Епископ Лиутпранд, разъевший дома брюхо на сладостях и изысканных кушаньях, в своих записках, в которых он злобно осмеивал ромеев, горько жаловался даже на то, что вино и то отвратительно пахло смолой.
Принял Лиутпранда не сам василевс, а пьяный куропалат Лев Фока, который даже не взял из рук Лиутпранда письмо от Оттона, а вместо себя велел это сделать переводчику. В придачу к этому куропалат нарочно называл Оттона не императором (дескать, это титул во всем мире одного только ромейского самодержца), а простым королем, что для послов, привыкших чтить своего Оттона первой фигурой среди «великих» правителей мира, было крайне оскорбительным. Только после тяжелых душевных передряг Никифор принял Лиутпранда в знаменитом зале – Триклинии.
Василевс держался с послами крайне надменно, сидя на золотом троне, который стоял на помосте и к нему вели несколько ступенек, покрытых порфиром.
Как только ввели послов, василевс порывисто поднялся и принялся топать ногами и кричать на них, упрекая Оттона в вероломстве, в том, что он гнусно нарушил права ромейской державы, напавши на итальянские города, принадлежащие Византии.
– Так как твоему господину, – орал изо всех сил Никифор, – не удались предприятия против моих законных провинций, то теперь он – ехидный и коварный плут – послал к нам тебя, тоже продувную бестию, под ложным предлогом дружбы, а на самом деле с той единственной целью, чтобы шпионить за нами, а потом нагадить нам, как последний проходимец.

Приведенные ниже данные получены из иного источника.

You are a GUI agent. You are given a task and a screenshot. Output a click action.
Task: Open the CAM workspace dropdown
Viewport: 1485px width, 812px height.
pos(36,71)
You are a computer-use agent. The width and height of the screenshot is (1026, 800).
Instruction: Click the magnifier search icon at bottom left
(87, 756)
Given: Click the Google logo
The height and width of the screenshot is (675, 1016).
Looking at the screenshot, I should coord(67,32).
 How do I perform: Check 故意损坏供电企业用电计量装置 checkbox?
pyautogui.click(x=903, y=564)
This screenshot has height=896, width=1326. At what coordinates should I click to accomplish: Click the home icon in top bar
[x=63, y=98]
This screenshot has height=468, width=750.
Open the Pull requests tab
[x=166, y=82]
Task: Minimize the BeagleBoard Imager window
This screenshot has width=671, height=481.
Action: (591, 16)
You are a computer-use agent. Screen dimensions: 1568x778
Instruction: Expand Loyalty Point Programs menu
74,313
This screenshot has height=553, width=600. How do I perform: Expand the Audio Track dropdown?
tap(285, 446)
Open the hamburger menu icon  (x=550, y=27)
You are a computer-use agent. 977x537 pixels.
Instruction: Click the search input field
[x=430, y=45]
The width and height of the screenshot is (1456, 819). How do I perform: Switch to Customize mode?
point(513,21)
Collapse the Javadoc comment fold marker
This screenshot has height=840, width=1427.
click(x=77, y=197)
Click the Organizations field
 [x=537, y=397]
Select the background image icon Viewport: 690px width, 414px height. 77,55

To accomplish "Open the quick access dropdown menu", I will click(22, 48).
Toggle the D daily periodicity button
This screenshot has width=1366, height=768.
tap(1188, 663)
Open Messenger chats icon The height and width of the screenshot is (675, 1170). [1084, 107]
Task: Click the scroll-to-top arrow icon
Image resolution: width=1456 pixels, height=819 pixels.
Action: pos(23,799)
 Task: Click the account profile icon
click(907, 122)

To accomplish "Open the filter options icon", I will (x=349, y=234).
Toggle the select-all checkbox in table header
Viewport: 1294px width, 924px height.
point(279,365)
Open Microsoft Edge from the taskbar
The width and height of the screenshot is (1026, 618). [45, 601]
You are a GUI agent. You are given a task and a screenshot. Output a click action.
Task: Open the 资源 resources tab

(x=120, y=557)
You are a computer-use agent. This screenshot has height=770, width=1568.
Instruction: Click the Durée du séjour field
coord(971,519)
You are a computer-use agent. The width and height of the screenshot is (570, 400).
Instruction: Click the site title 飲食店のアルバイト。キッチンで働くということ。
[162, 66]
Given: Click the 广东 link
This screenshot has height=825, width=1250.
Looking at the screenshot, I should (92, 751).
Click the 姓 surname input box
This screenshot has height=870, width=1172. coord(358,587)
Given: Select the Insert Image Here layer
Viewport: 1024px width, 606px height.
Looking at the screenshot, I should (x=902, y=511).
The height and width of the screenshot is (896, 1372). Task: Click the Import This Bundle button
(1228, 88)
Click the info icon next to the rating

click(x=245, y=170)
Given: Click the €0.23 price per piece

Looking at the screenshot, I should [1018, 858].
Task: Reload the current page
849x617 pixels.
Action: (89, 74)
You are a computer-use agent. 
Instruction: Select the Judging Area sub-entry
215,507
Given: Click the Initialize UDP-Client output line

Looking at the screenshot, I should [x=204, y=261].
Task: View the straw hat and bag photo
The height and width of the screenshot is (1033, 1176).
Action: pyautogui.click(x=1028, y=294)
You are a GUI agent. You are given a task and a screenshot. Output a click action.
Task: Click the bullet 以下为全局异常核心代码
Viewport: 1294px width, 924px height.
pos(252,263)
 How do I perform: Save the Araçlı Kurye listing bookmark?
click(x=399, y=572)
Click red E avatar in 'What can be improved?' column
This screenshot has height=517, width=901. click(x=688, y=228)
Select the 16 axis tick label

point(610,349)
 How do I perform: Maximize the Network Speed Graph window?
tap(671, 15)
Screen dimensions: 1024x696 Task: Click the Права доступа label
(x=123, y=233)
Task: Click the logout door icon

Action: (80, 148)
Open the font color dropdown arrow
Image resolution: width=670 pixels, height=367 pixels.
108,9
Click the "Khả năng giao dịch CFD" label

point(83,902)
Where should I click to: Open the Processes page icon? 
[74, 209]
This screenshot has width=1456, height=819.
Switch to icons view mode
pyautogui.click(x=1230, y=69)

Лиутпранд принялся рьяно оправдываться, заверять Никифора в благородных своего императора намерениях и чувствах и в искренних и горячих его желаниях породниться с дражайшим владыкой василевсом ромейским.
И тут, никем не сдерживаемый, он вступил на стезю привычной риторики и начал прославлять Никифора:
– О, ты единственный, соединяешь несоединимое: сообразительность и кротость, ни с чем не сравнимый разум и не имеющее себе равного доброе расположение…
Но Никифор грубо оборвал его:
– Оставь, епископ, красивое говорение и гнусную лесть для лупанарных баб. Я знаю подобных тебе мастеров, умеющих ловко представить малое великим, великое малым, выдать старое за новое, а новое признать старым, а низости придать видимость благородства. Выслушивать мне эти жалкие речи недосуг. Должен идти на молитву в собор Святой Софии. Иди и ты, коли не богохульник.
Лиутпранду пришлось принять и эту горькую пилюлю.
– Почту за великое счастье, – лепетал он. – Клянусь душами блаженных самодержцев… Свидетель Бог и Его Всевышняя Мать… Такое, вашего величества, апостольское благодеяние…
Но епископа никто не слушал и бесцеремонно посадили его рядом с певчими, и с певчими он ехал в церковь, что было крайнею степенью непочтительности, даже насмешкой. И он вынужден был всю дорогу выслушивать славословие в честь Никифора, который очень медленно продвигался по улице.